Karl Vetterli liess 1 ha mit dem Roboter säen und jäten. 4 ha wurden wie gewöhnlich mit Mulchsaat gesät, bei denen es drei Herbizidbehandlungen gab. Parallel fand eine Randbehandlung der Blattläuse statt und eine mit einem  Gräserherbizid gegen Quecken. Im Versuchsfeld hatte er 35 Stunden Handarbeit, weitere zehn bis 15  Stunden kamen für eine Nachbehandlung dazu. Im Vergleich dazu stehen etwa zehn Stunden pro Hektare auf der konventionellen Fläche. «Ganz ohne Handarbeit geht es auch im konventionellen Anbau nicht», merkt er an. Finanziell wirkt sich der Robotereinsatz für ihn wie folgt aus:

  • Kosteneinsparungen: 700 Franken für Saatkosten und Pflanzenschutzmittel.
  • Zusätzliche Beiträge: 800 Franken für herbizidlose Bewirtschaftung.
  • Mehrkosten: Ca. 300 Franken Mehraufwand für die Saatbeetvorbereitung (im Vergleich mit Mulchsaat).

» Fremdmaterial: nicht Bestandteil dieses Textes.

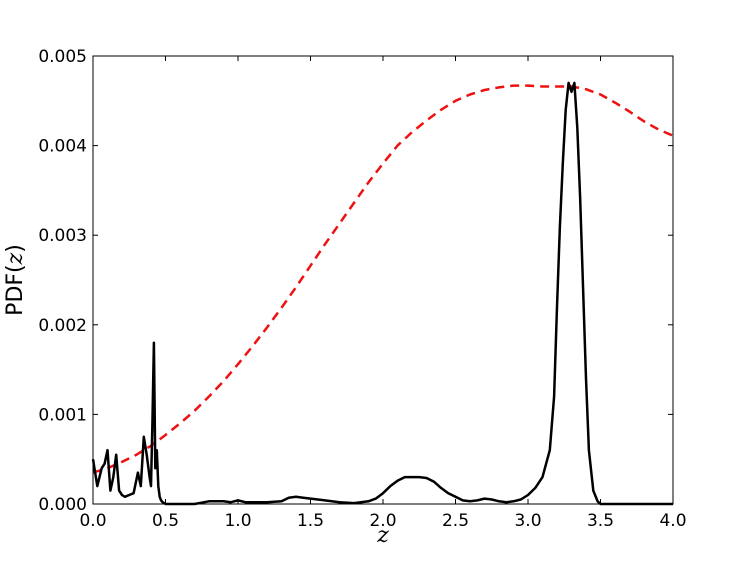 Image resolution: width=747 pixels, height=561 pixels. What do you see at coordinates (62, 326) in the screenshot?
I see `y-tick-label: 0.002` at bounding box center [62, 326].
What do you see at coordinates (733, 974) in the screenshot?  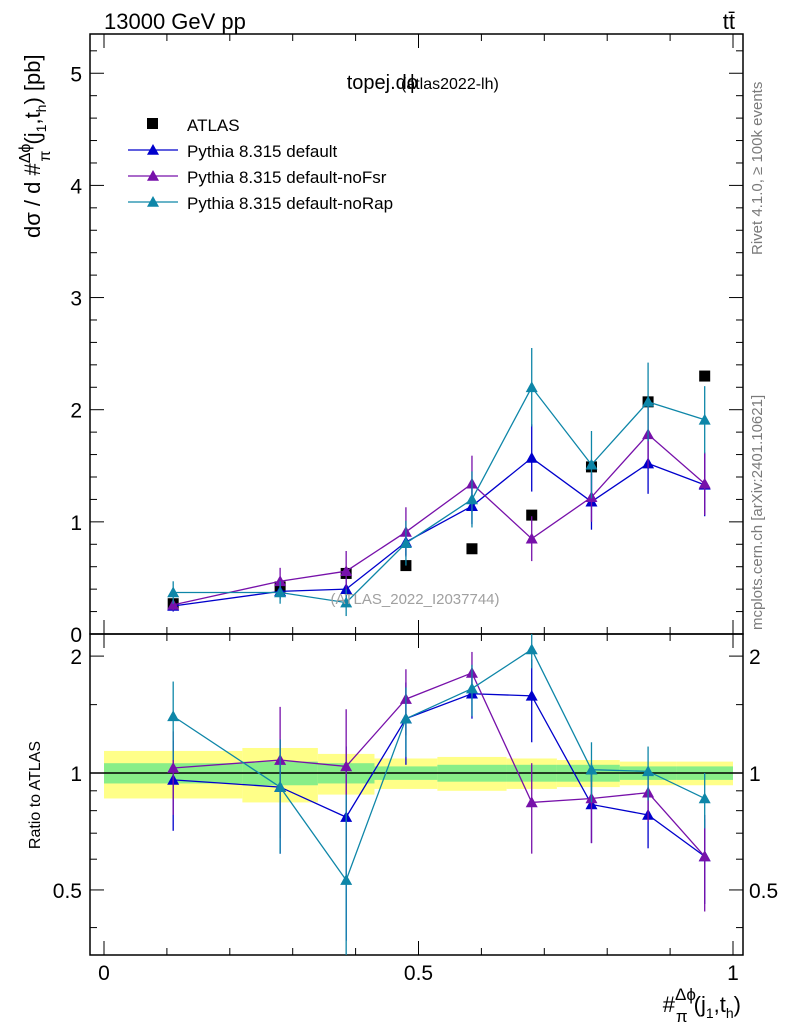 I see `xtick-label-2: 1` at bounding box center [733, 974].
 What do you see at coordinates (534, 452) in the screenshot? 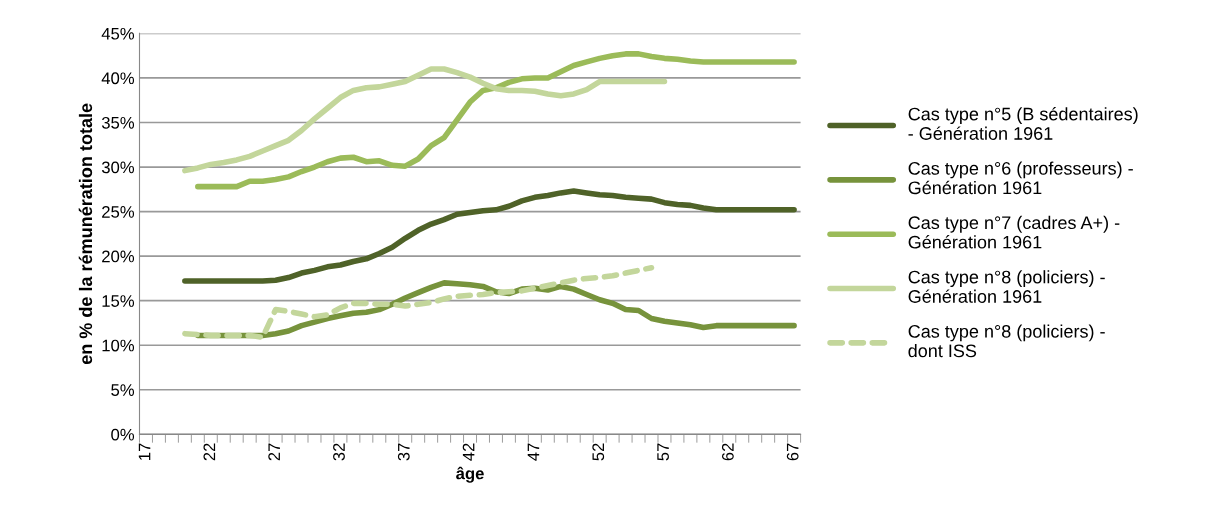
I see `x-tick-label: 47` at bounding box center [534, 452].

Hohe Ansprüche an das Saatbeet

Das Saatbeet muss für den Roboter sehr fein und krümelig sein, eine Winterfurche ist Pflicht. Im Gegenzug gibt es bei Starkregen kaum Krustenbildung und Bodenverdichtung ist für das leichte Gefährt kein Thema. Karl Vetterli zieht ein positives Fazit: «Dank dem Handling durch David Vetterli hat das alles sehr gut geklappt.» Er wird auch nächstes Jahr einen Teil seiner Zuckerrüben mit dem Roboter säen und jäten lassen. «Fünf Hektaren sind jedoch kaum zu bewältigen, wenn man dem Faktor Zeit, der Wirtschaftlichkeit und dem Risiko einer Schlechtwetterperiode Rechnung trägt.»